Students need a leadership that will fight fees and austerity

Students need a leadership that will fight fees and austerity   (Click to enlarge: opens in new window)

Claire Laker-Mansfield, Socialist Party youth organiser

One hundred and twenty student union officers – who have so far failed to lift a finger in the fight against tuition fees and cuts, or to support striking lecturers during the recent University and College Union dispute – have made national headlines with the claim that “over one million students demand a people’s vote on the Brexit deal”.

Building a movement to fight to get the Tories out, and to demand socialist policies – free education, a real living wage and nationalisation, for example – ought to be the top priority of student unions around the country.

It ought to be the top priority for the leaders of the Young Labour and Labour Students organisations, especially when you consider the many thousands of young people who have joined Labour, inspired by the prospect of an anti-austerity alternative under Corbyn.

But cut as they are from an old, Blairite cloth, many of the leaders of these organisations have other priorities. Chief among these is undermining Jeremy Corbyn’s leadership and, linked to that, keeping the UK in the capitalist, austerity-loving, European Union.
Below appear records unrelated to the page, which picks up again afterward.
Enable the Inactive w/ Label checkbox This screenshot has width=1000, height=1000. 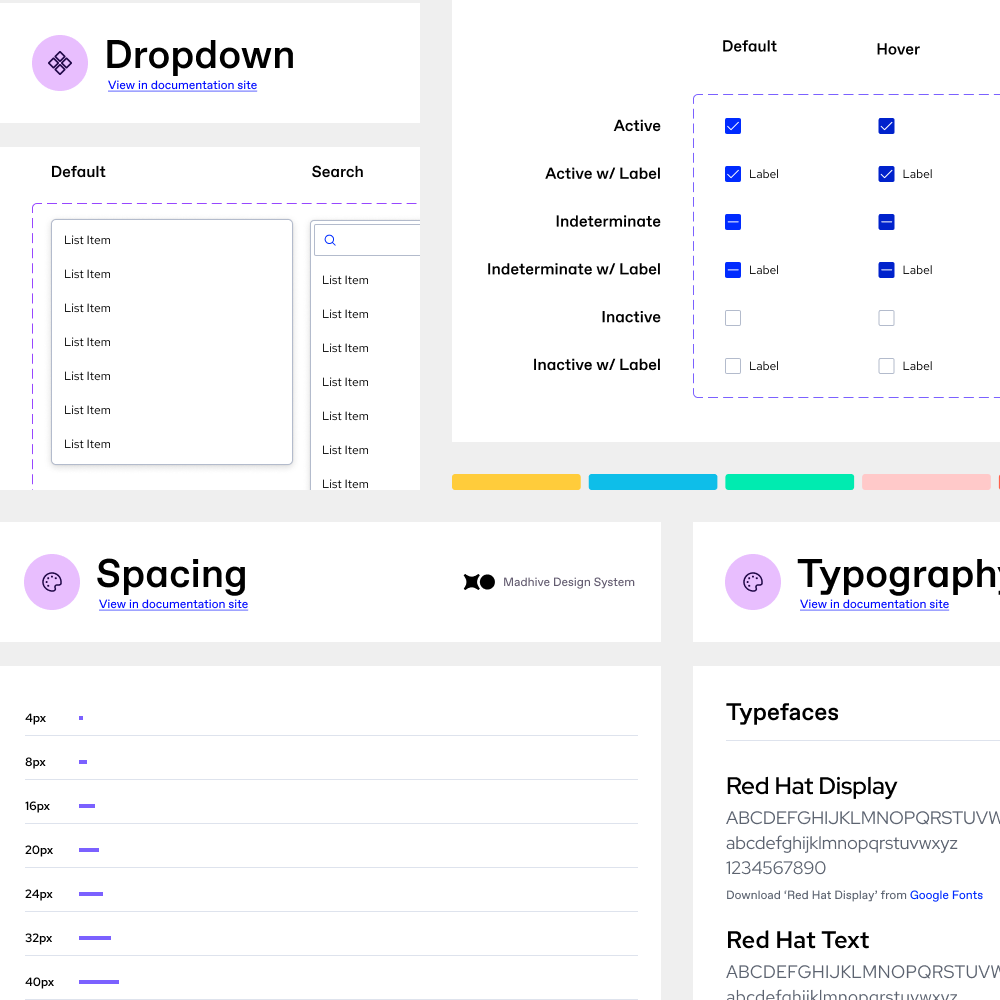coord(733,366)
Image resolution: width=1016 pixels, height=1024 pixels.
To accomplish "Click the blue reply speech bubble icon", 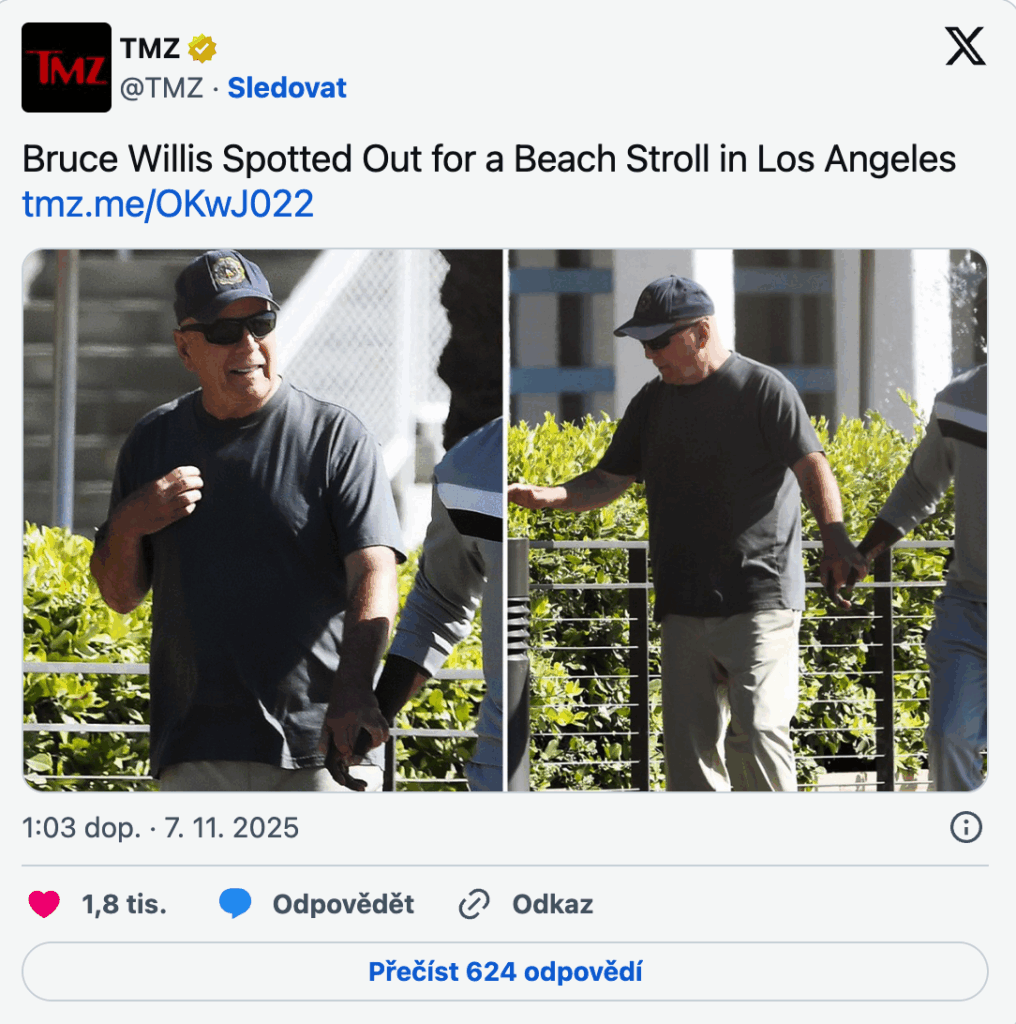I will (235, 904).
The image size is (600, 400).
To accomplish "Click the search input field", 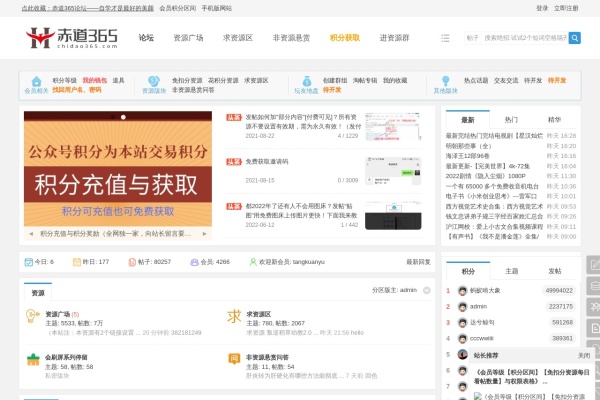I will [525, 38].
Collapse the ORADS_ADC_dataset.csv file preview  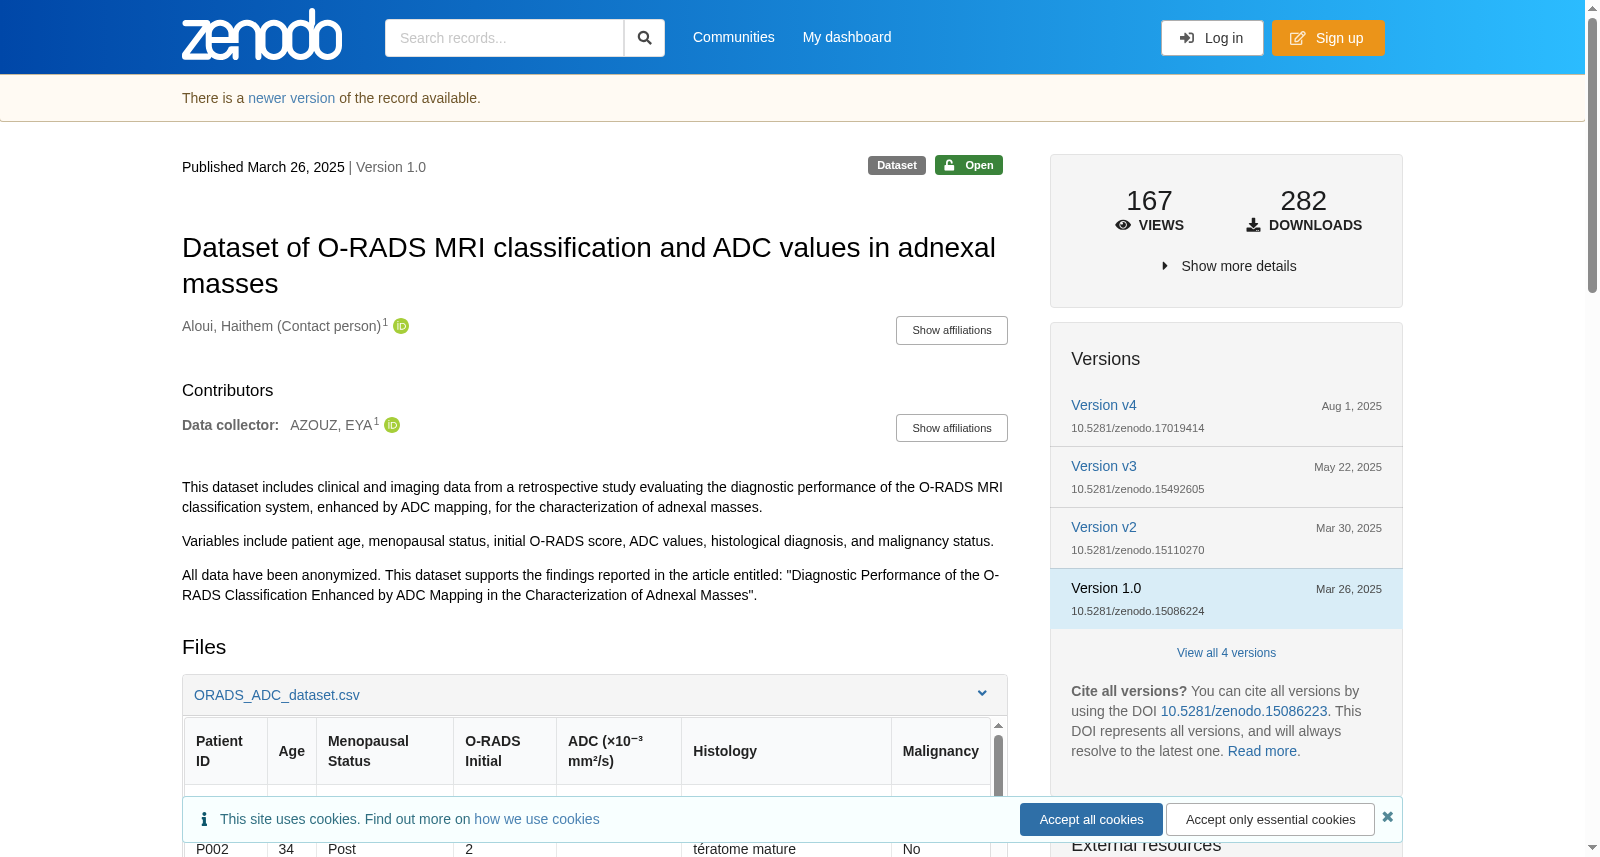tap(982, 694)
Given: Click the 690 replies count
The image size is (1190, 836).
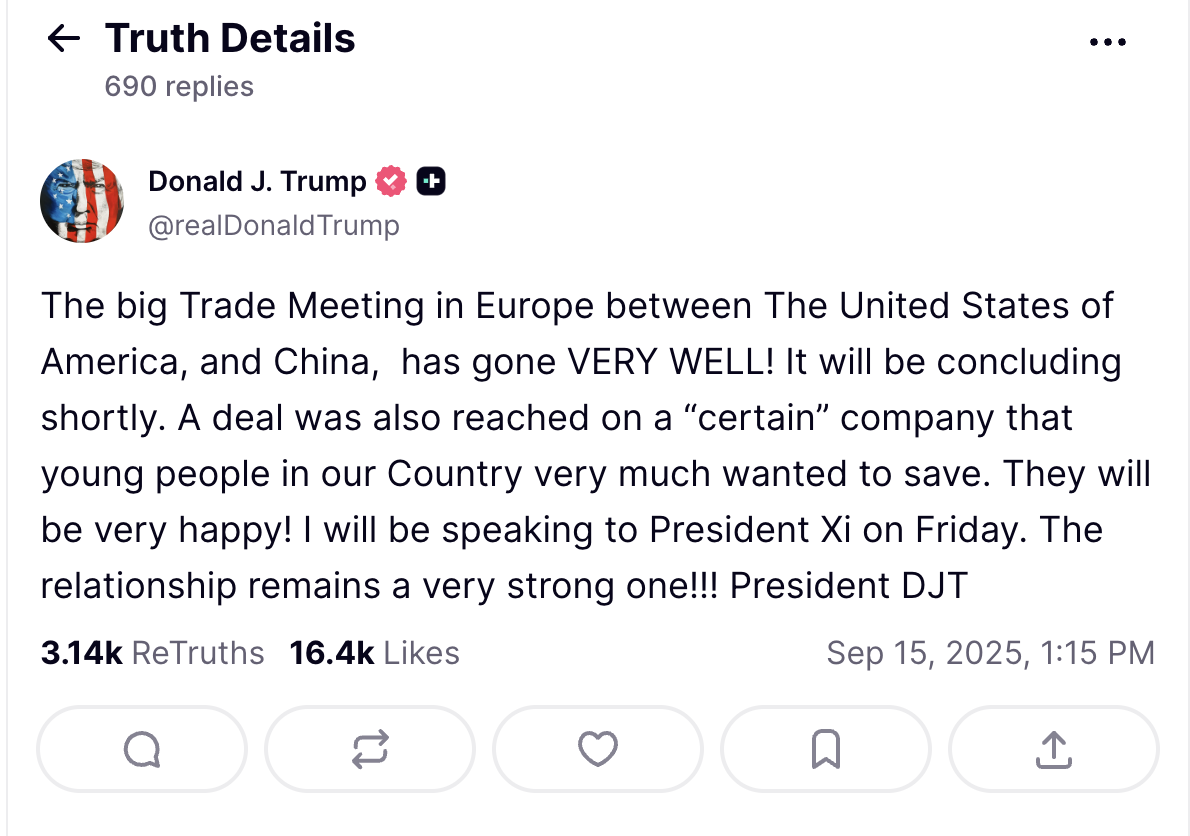Looking at the screenshot, I should [179, 87].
The figure one million was reached on the spurious basis of adding up the memberships of the student unions these officers come from. There have been no democratic votes on any of these campuses to support this approach.

At the same time, the right-wing chairs of both Labour Students and Young Labour have written to Jeremy Corbyn demanding the Labour Party adopts a policy of fighting for a ‘people’s vote’ on any Brexit deal. In the case of the Young Labour chair this has led to a direct rebuke from the organisation’s more left-wing national committee.
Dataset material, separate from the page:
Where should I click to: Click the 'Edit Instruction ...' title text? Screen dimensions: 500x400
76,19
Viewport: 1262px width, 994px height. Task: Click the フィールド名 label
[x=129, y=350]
It is true that many young and working class people are rightly fearful of the potential consequences of a Tory Brexit deal, which would surely seek to prioritise the interests of big business and the rich at the expense of ordinary people.

As the Socialist Party has consistently pointed out, the real question is not ‘hard versus soft’ Brexit but will it be a workers’ Brexit or a bosses’ Brexit?
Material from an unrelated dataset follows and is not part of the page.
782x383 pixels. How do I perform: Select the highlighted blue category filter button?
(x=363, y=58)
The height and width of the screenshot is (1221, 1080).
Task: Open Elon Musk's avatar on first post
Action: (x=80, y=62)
By far the most effective way to oppose a bosses’ Brexit is to demand and fight for a general election. This could potentially offer much more than a take-it-or-leave-it vote on a Tory deal.

If Jeremy Corbyn was prepared to face down the right, including organising his supporters to take on those Blairites who remain in place in structures such as Labour Students, he could present working class people with a genuine alternative at the ballot box.

If the leadership of student unions and the National Union of Students applied themselves to the task of organising resistance to Tory rule with the same vigour and determination that they have shown in seeking to undermine Corbyn, the current political situation in Britain could potentially be a very different one.

Socialist Students will continue to organise all those forces willing to mobilise to fight cuts and fees and will be fighting to build mass student walkouts to coincide with Trump’s visit – linking this with the demand to kick out the Tories.